Tras meses postergándolo, empezó a llenar el espacio en febrero. Había un par de premisas: no solo podía, sino que debía llenar el local. Esto no era colgar cuadros. Era tocarlo todo, a su gusto. “En el Poseidón hubo un goterón de pintura, lo aproveché. Era intervención total, me podía salir del folio lo que me diera la gana. El límite era que no había límite”. Con una sola excepción: el suelo. Muiño pintó las frases del poema en las paredes, creó inmensos tótems de madera y llenó las salas de distintas sorpresas que suponen un viaje, también interior. En octubre se unió al proyecto un patrocinador: la firma textil británica Barbour. “Queríamos conectar la marca con la historia y Monbull fue mediador para que apoyara la iniciativa. Sí, hace falta dinero, pero puede ser interesante”, defiende Muiño al patrocinador privado, que sin intervenir en absoluto en lo artístico le ha proporcionado fondos y materiales distribuidos por las salas que, además, son parte de una subasta benéfica cuya recaudación irá a la asociación (R)Forest. Y el artista está feliz. “Porque una de mis obsesiones fue generar los menos desechos posibles. El coloso está hecho de papel, por ejemplo, y las figuras de madera no las voy a destruir pero son fáciles de reciclar. Acabarán en mi jardín”, se carcajea.

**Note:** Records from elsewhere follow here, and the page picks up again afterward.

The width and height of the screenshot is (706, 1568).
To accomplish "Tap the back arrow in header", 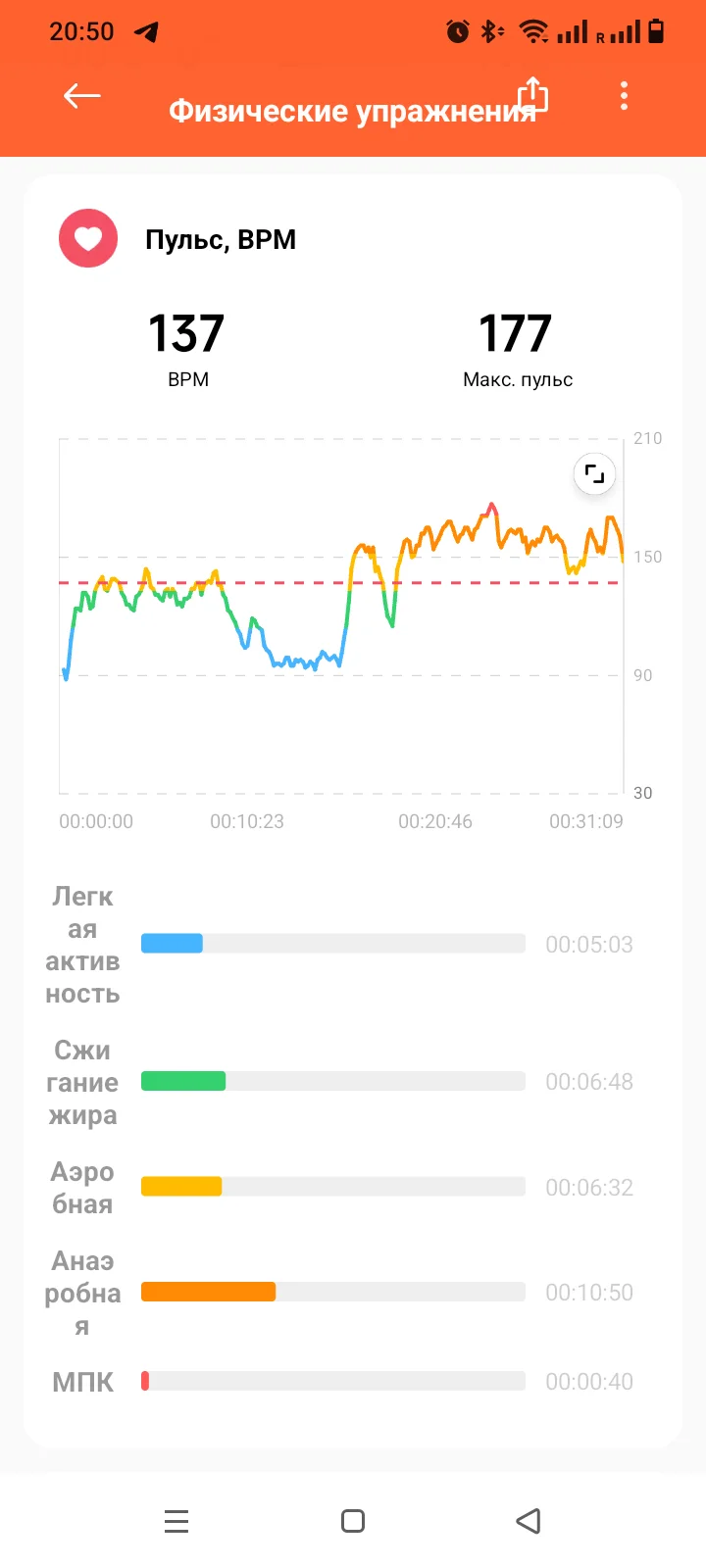I will 82,96.
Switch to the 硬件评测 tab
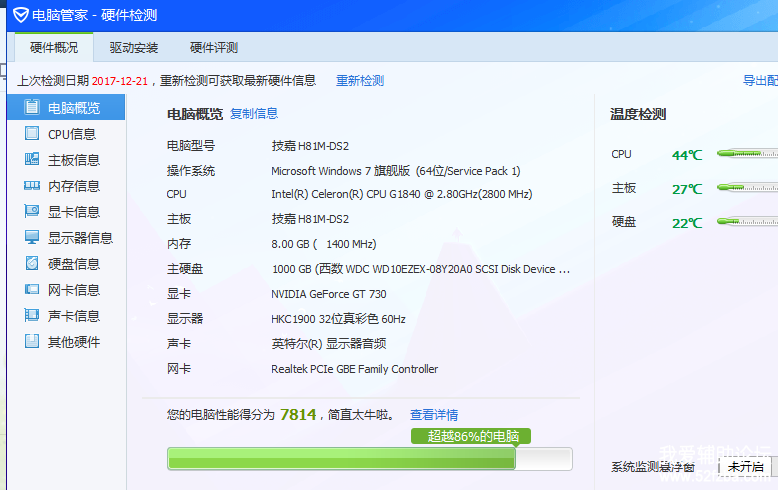Viewport: 778px width, 490px height. (214, 48)
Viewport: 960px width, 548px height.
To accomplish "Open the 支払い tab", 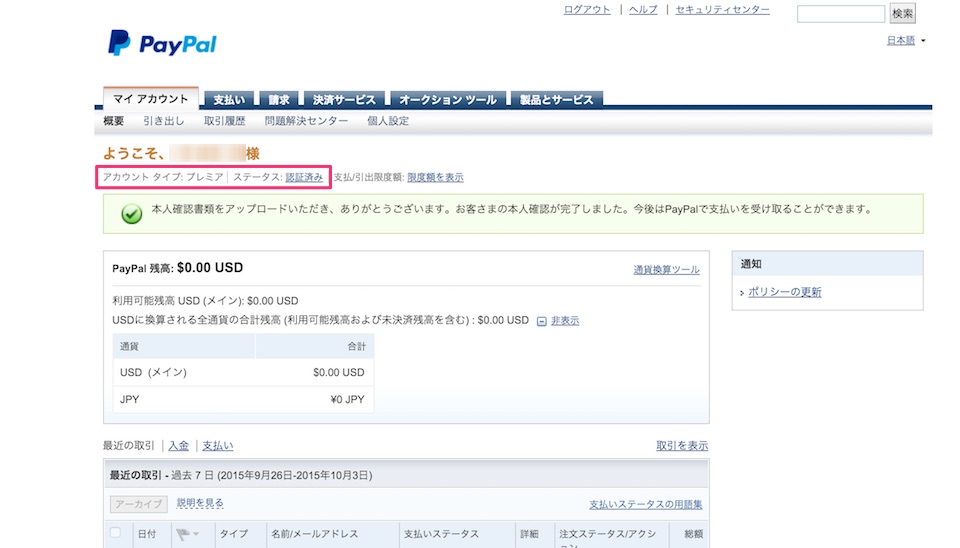I will point(228,100).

Al contrario del mural suyo que adorna la pared central de la tienda de Uniqlo en Madrid desde hace un año, en semanas este proyecto desaparecerá bajo una marea de pintura blanca. Pronto tapará los versos de la pared (realizada con pintura de radiadores), el Poseidón de la escalera o ese gran móvil daliniano que solo se ve con la perspectiva correcta y que tanto placer y quebraderos de cabeza —”todo fue prueba y error; casi me cuesta el divorcio”— le han dado a Muiño. No le da pena. De hecho, que todo acabe ayuda a que sea cercano, “que se puedan tocar los ojos, que las prendas se puedan mover. Es efímero. La belleza se la lleva quien lo haya visto”.

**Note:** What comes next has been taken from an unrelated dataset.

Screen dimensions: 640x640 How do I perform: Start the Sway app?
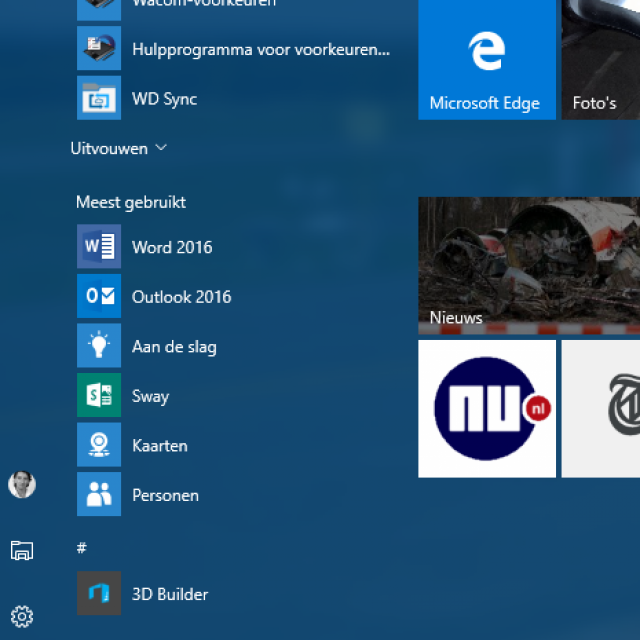[x=150, y=396]
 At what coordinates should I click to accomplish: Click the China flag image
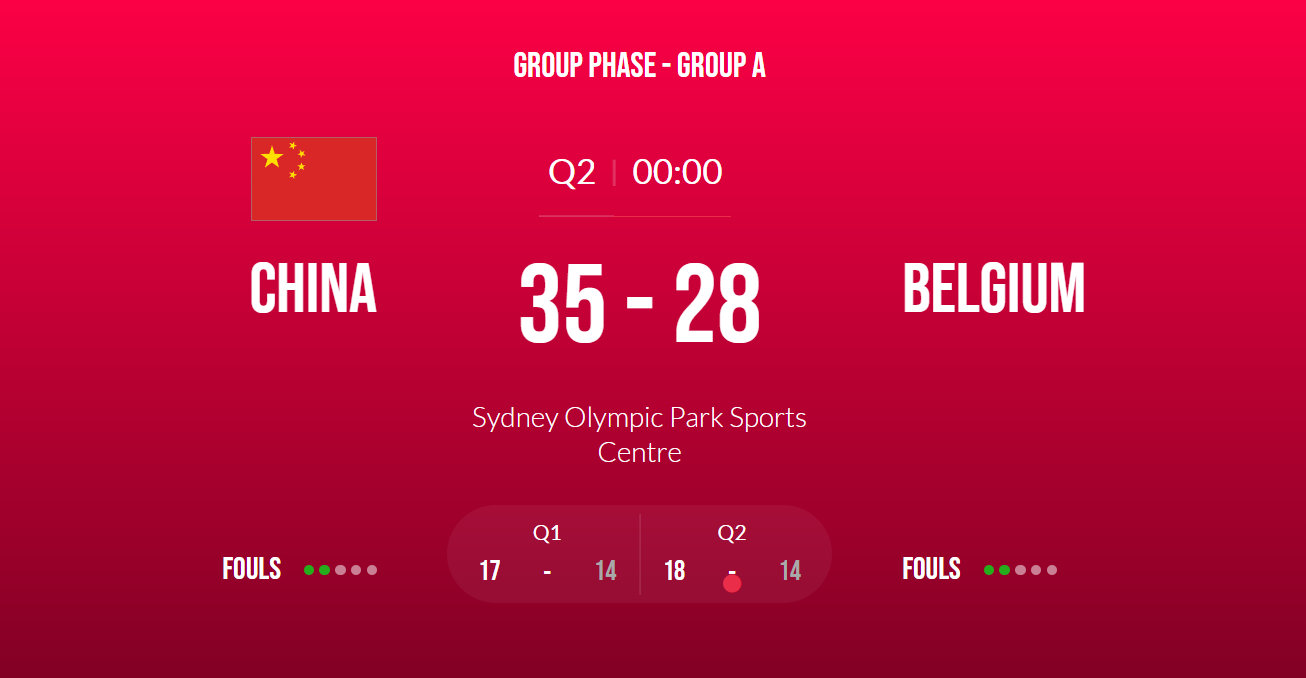pos(314,179)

En la conceptualización tardó “casi un año”. “Pero desde que me dieron las llaves, que te las dan, tres semanas”, calcula. Como explica Mercedes Amorós, “la respuesta está siendo de locos, a todo el mundo le parece maravilloso”. El propio Muiño es el guía los fines de semana (con cita previa) y han ampliado hasta Semana Santa. “Son unos 50 minutos con la adrenalina a tope, es muy estimulante, pero acabo rendido. Lo hemos acotado a las mañanas. ¡Llevo un mes sin ver a mis sobrinos!”, exclama.

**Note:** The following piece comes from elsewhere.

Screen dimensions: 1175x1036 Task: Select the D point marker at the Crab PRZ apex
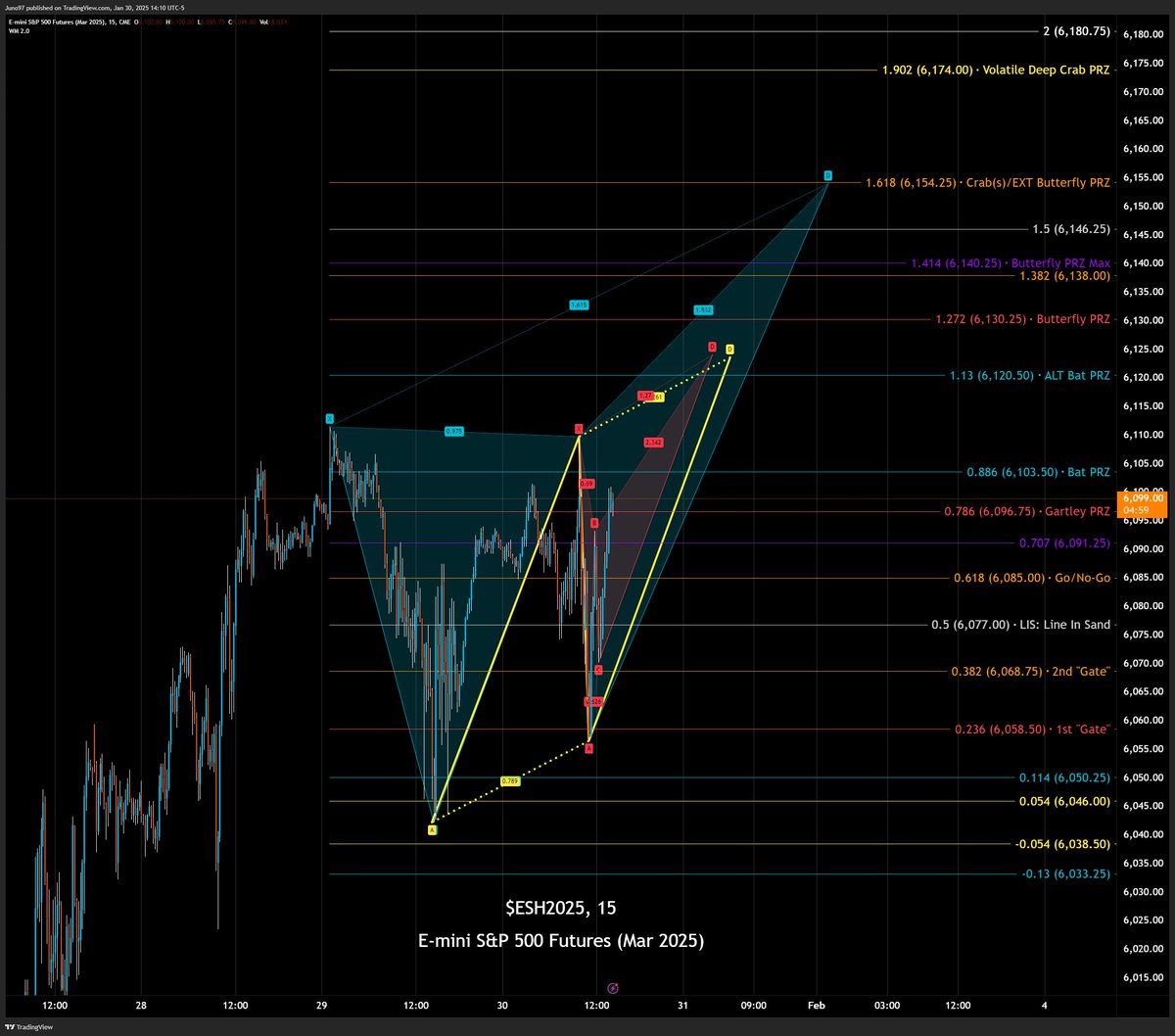827,173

Y eso que al principio se veía con síndrome del impostor, algo que supera visita a visita. “El otro día vino un coach y me decía que medimos el éxito en manos de terceros, en lo que otra gente piensa o dice, pero le dije que para mí esto era un éxito porque yo había sido capaz de hacerlo, por haberlo conseguido, porque todo encaje”. El pide que la gente lo recuerde. “Espero, espero. Para mí ese es el verdadero éxito. Cuando crees que has llegado al final del viaje, es el principio”, dice poético. “¡Que no llevo un año obsesionado con Kavafis para ahora quedarme en blanco!”, ríe. Como decía su autor favorito, él pide que el camino sea largo, “que muchas sean las mañanas de verano en que llegues —¡con qué placer y alegría!—a puertos nunca vistos antes”.